When the Pirates collapsed in 2012, I started to wonder if the First Pirate Winning Season in a Generation could ever possibly live up to the expectations that we'd all built for it. Everyone thought it was going to be a little bit different: joyous, cathartic, validating, burden-relieving, etc., and I had this creeping fear that 82 was going to come and go and the streak would be dead, but mostly everything else would remain.
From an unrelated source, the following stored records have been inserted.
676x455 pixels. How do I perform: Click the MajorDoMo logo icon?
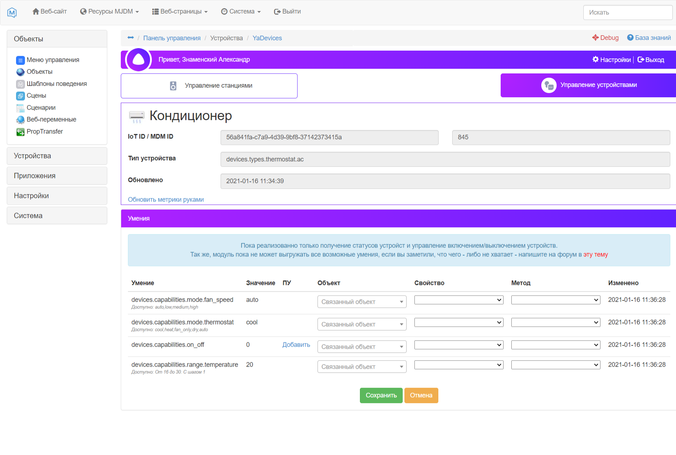click(12, 12)
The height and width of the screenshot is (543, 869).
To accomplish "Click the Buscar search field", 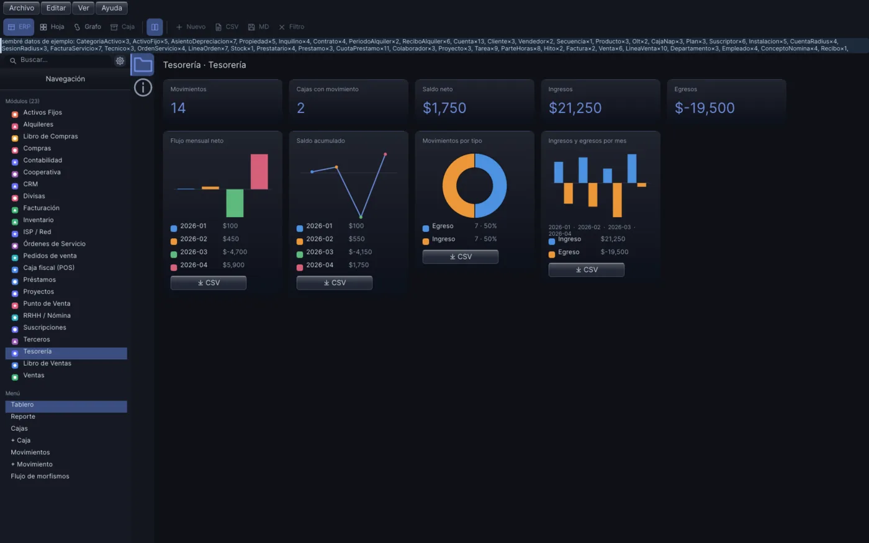I will tap(61, 60).
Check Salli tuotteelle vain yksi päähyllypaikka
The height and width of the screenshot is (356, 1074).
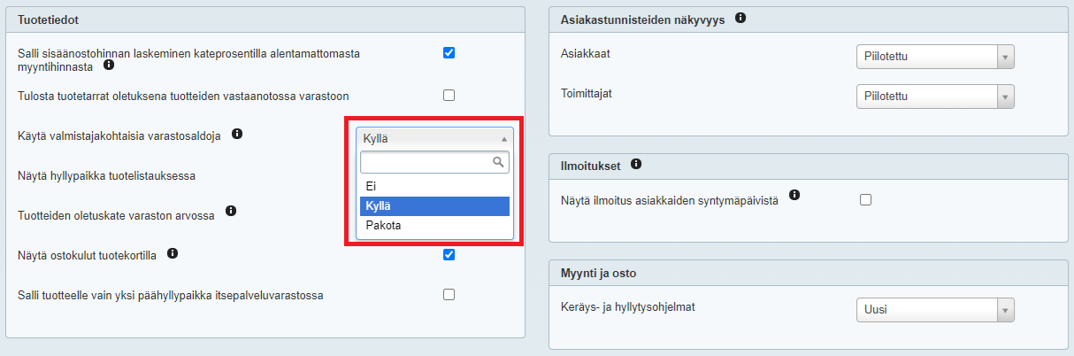click(449, 295)
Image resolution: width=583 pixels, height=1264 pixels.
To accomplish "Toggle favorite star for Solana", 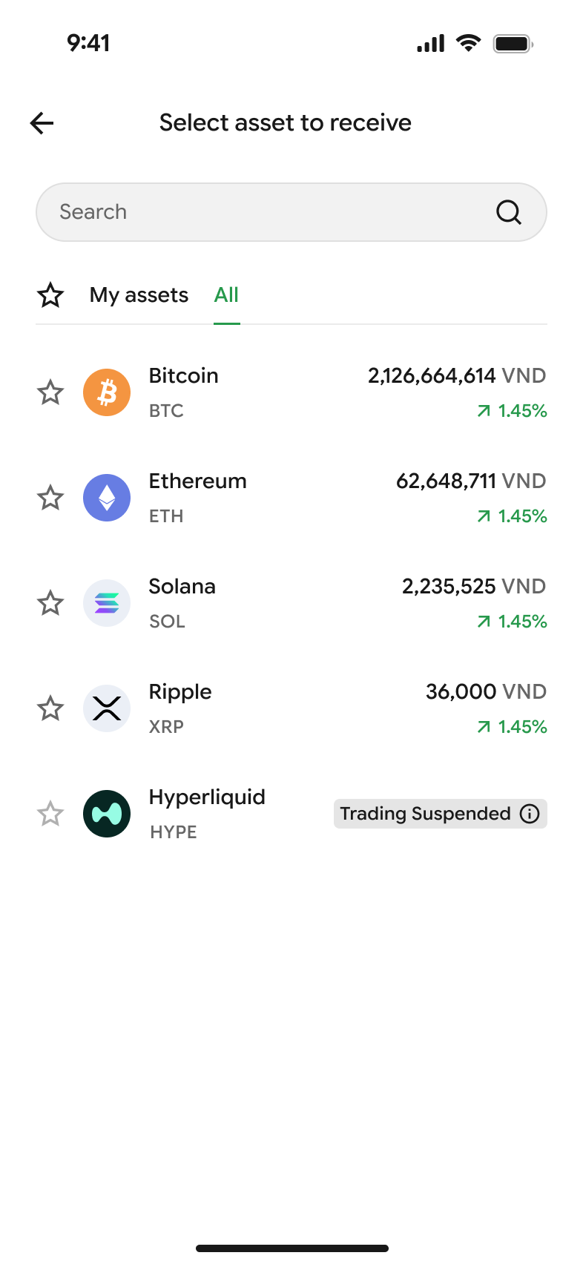I will coord(50,603).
I've never been happier to be wrong. The whole of the 2013 season was fun, but the last month was a constant, joyous, group exorcism, jumping from 81 to 82 to 90 and a playoff berth to a Wild Card Game win to the verge of the NLCS. This season didn't just live up to my expectations for what the First Pirate Winning Season in a Generation would be, it sandblasted them into oblivion. The Pirate bandwagon was a joyride into the unknown, packed with long-suffering Pirate fans and lapsed Pirate fans and fans from every other baseball city without a team in the playoffs and people that barely even care about baseball standing shoulder to shoulder, heckling Johnny Cueto at the top of their lungs into his worst nightmare. It was glorious.
When the game ended on Wednesday night, I was mostly OK with the outcome. I mean, I was hugely disappointed and contemplative and concerned that it might not be terribly easy for the Pirates to get to that point again, but I can also accept that the Pirates lost to a team that was a little bit better than them, both throughout the season and in the NLDS. There is no shame in that. Then, I checked my phone and saw all of the Twitter messages and e-mails that had come in, thanking me and other Pirate bloggers, writers, reporters, tweeters, etc. for the work that we've done this season. That's something that's so meaningful to me that I really have a hard time expressing it.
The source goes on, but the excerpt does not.